Step 3: Pancreatic parenchymal division and ligation
of the splenic vein and artery
The third step is pancreatic parenchymal division and ligation of the splenic artery and vein. After dissecting around the pancreas in 360 degrees, a Penrose drain or suture is placed around the proposed site of division of the pancreas and is used to elevate the pancreas from the retroperitoneum. A band passer instrument is helpful for this part of the procedure. For distal pancreatectomy, the splenic vessels will often be dissected, ligated, and divided en bloc with the parenchyma. For subtotal resections with division of the pancreas at the neck, the underlying superior mesenteric vein and splenic vein are dissected away from the posterior aspect of the pancreas, and the celiac trunk is identified individually and dissected free from the neck and proximal body of the pancreas. Parenchymal transection is performed with a linear stapling device by using a slow, gradual, and stepwise compression technique. Thick tissue staples (open staple height of approximately 4 mm) with staple line reinforcement is preferred for almost any pancreas consistency, and the stapler is gradually closed in a stepwise manner over the course of several minutes to allow for parenchymal compression. Parenchymal transection and splenic vessel division are done individually for subtotal pancreatectomy for lesions located between the gastroduodenal artery and the celiac trunk.

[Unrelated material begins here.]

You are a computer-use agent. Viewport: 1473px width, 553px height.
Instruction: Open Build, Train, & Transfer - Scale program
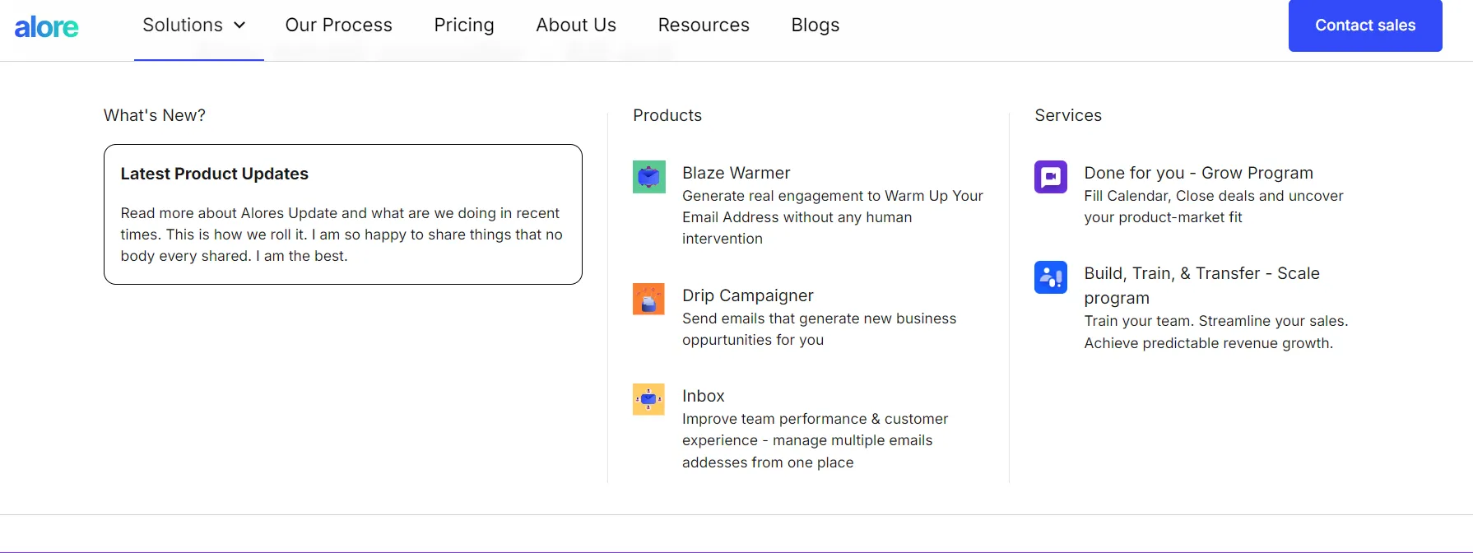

Step 4: Dissection along the superior edge of the pancreas
The fourth step is to sweep the pancreas inferiorly and anteriorly off the retroperitoneum toward the splenic hilum. A deeper dissection plane that includes Gerota fascia and the left adrenal gland may be chosen for malig-nancies that appear to have posterior invasion from the pancreas.
Step 5: Mobilization of the spleen and specimen removal
The fifth step is the mobilization of the spleen from its diaphragmatic and retroperitoneal attachments and placement of the specimen within a bag for exteriorization. Major complications were seen in less than 10% of patients, and both the conversion rate and the clinically significant pancreatic fistula (grade B/C) rate by using the gradual stepwise compression stapled technique was seen in fewer than 5%. Operative drains were rarely placed.
The minimally invasive approach to resection of the left-sided pancreas by distal or subtotal pancreatectomy has gained acceptance and been used with an increasing frequency worldwide during the past decade. Multiple systematic reviews have demonstrated the safety of LDP and its superiority versus open distal pancreatectomy (ODP) for selected outcomes, such as blood loss, transfusion rates, and hospital stays; it must be remembered, however, that all these studies are retrospective in nature and therefore severely limited by significant selection bias. All studies showed similar reoperation rates and mortality, but most found a lower overall morbidity for the laparoscopic approach. Some studies identified lower rates of specific complications, such as wound infection and even pancreatic fistula. Although oncologic clearance was similar, most studies have shown that ODP is often the surgery of choice for larger tumors.